SET PROBLEM:
Update the records, changing every "screenshot" to "screen capture" and keeping everything else the same. Leave the pictures out of your answer.

DATA EXTRACT:
%%

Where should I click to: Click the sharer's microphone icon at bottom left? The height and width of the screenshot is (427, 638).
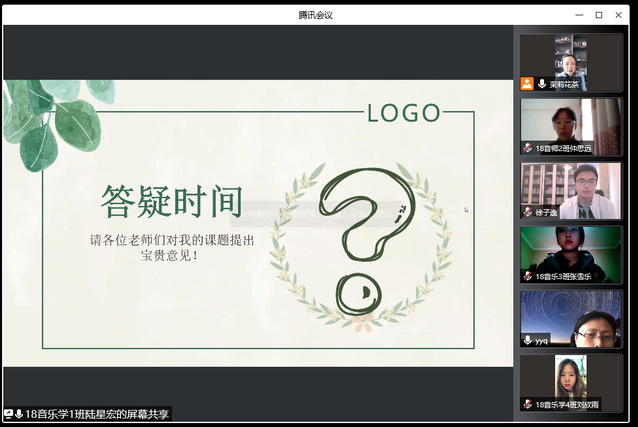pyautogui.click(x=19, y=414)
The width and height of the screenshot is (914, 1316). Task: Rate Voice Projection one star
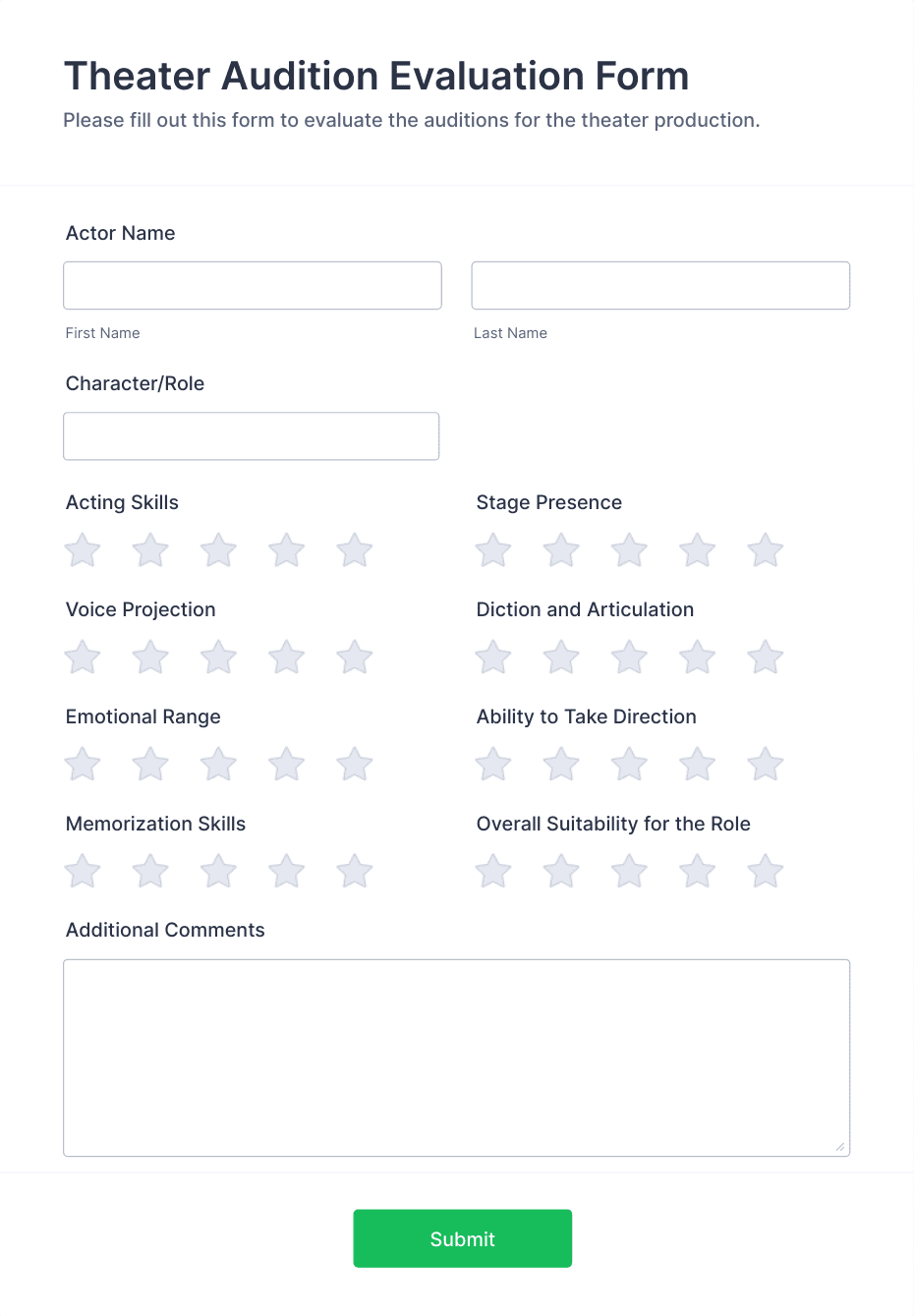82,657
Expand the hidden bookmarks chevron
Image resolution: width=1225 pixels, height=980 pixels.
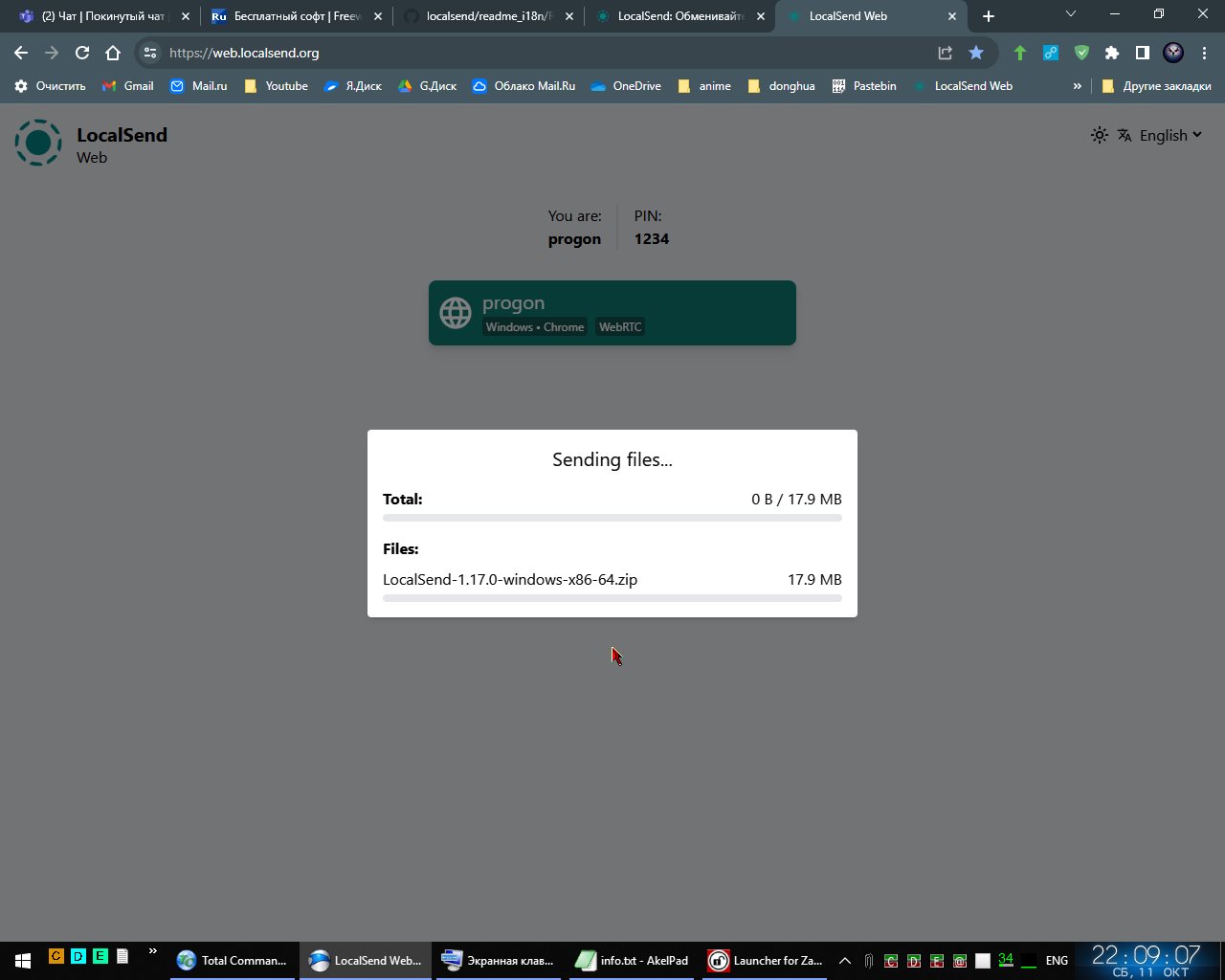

%%

COMPLETED EXERCISE:
Where should I click to: Click the sharer's microphone icon at bottom left? The height and width of the screen capture is (427, 638).
pyautogui.click(x=19, y=414)
The width and height of the screen capture is (914, 1316). Task: Rate Voice Projection one star
82,657
Expand the hidden bookmarks chevron
Image resolution: width=1225 pixels, height=980 pixels.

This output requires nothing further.